* _To do_: Could you set down all of the data again, exactly as it stands?

* _Input data_:
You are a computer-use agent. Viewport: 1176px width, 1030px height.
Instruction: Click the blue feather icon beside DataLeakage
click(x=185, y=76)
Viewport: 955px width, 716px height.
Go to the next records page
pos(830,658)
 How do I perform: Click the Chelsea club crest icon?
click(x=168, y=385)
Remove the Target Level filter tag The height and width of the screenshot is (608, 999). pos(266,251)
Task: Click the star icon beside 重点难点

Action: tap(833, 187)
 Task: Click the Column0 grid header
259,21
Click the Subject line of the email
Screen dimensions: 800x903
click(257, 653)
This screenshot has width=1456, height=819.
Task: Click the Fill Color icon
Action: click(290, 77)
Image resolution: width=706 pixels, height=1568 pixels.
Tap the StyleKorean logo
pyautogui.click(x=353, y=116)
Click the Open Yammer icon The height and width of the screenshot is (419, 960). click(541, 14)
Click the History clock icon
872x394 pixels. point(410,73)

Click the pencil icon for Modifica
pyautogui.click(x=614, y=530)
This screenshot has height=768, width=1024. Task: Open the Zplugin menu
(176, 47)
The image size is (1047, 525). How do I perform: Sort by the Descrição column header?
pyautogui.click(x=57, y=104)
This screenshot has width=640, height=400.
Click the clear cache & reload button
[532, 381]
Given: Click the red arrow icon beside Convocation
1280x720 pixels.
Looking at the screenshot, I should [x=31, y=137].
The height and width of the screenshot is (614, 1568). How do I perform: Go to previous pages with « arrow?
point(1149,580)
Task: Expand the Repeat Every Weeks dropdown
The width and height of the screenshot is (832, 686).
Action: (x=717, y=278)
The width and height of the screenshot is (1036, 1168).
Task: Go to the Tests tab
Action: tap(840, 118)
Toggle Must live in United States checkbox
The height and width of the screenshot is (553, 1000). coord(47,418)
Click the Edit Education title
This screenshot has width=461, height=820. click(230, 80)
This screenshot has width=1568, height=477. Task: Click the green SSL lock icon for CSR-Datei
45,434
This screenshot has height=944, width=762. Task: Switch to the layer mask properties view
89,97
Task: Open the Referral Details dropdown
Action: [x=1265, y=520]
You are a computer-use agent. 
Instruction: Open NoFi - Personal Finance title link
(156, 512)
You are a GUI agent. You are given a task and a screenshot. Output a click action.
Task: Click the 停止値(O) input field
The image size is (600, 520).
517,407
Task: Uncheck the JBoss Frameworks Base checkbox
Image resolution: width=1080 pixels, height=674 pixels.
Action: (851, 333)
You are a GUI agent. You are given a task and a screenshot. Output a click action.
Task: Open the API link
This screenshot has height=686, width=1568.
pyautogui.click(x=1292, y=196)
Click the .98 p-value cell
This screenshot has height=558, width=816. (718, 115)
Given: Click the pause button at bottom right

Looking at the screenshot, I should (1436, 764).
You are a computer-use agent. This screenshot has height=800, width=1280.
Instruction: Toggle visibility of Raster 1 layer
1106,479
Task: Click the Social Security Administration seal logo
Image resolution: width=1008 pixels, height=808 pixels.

* _Task response_:
You are a computer-use agent. Viewport: 1176px width, 1030px height.
Instruction: Click the blue feather icon beside DataLeakage
click(x=185, y=76)
Viewport: 955px width, 716px height.
Go to the next records page
pos(830,658)
 How do I perform: Click the Chelsea club crest icon?
click(x=168, y=385)
Remove the Target Level filter tag The height and width of the screenshot is (608, 999). pos(266,251)
Task: Click the star icon beside 重点难点

Action: tap(833, 187)
 Task: Click the Column0 grid header
259,21
Click the Subject line of the email
Screen dimensions: 800x903
click(257, 653)
This screenshot has width=1456, height=819.
Task: Click the Fill Color icon
Action: click(290, 77)
Image resolution: width=706 pixels, height=1568 pixels.
Tap the StyleKorean logo
pyautogui.click(x=353, y=116)
Click the Open Yammer icon The height and width of the screenshot is (419, 960). click(541, 14)
Click the History clock icon
872x394 pixels. point(410,73)

Click the pencil icon for Modifica
pyautogui.click(x=614, y=530)
This screenshot has height=768, width=1024. Task: Open the Zplugin menu
(176, 47)
The image size is (1047, 525). How do I perform: Sort by the Descrição column header?
pyautogui.click(x=57, y=104)
This screenshot has width=640, height=400.
Click the clear cache & reload button
[532, 381]
Given: Click the red arrow icon beside Convocation
1280x720 pixels.
Looking at the screenshot, I should [x=31, y=137].
The height and width of the screenshot is (614, 1568). How do I perform: Go to previous pages with « arrow?
point(1149,580)
Task: Expand the Repeat Every Weeks dropdown
The width and height of the screenshot is (832, 686).
Action: (x=717, y=278)
The width and height of the screenshot is (1036, 1168).
Task: Go to the Tests tab
Action: tap(840, 118)
Toggle Must live in United States checkbox
The height and width of the screenshot is (553, 1000). coord(47,418)
Click the Edit Education title
This screenshot has width=461, height=820. click(230, 80)
This screenshot has width=1568, height=477. Task: Click the green SSL lock icon for CSR-Datei
45,434
This screenshot has height=944, width=762. Task: Switch to the layer mask properties view
89,97
Task: Open the Referral Details dropdown
Action: [x=1265, y=520]
You are a computer-use agent. 
Instruction: Open NoFi - Personal Finance title link
(156, 512)
You are a GUI agent. You are given a task and a screenshot. Output a click action.
Task: Click the 停止値(O) input field
The image size is (600, 520).
517,407
Task: Uncheck the JBoss Frameworks Base checkbox
Image resolution: width=1080 pixels, height=674 pixels.
Action: (851, 333)
You are a GUI agent. You are given a task and a screenshot. Output a click action.
Task: Open the API link
This screenshot has height=686, width=1568.
pyautogui.click(x=1292, y=196)
Click the .98 p-value cell
This screenshot has height=558, width=816. (718, 115)
Given: Click the pause button at bottom right

Looking at the screenshot, I should (1436, 764).
You are a computer-use agent. This screenshot has height=800, width=1280.
Instruction: Toggle visibility of Raster 1 layer
1106,479
Task: Click the Social Security Administration seal logo
Image resolution: width=1008 pixels, height=808 pixels.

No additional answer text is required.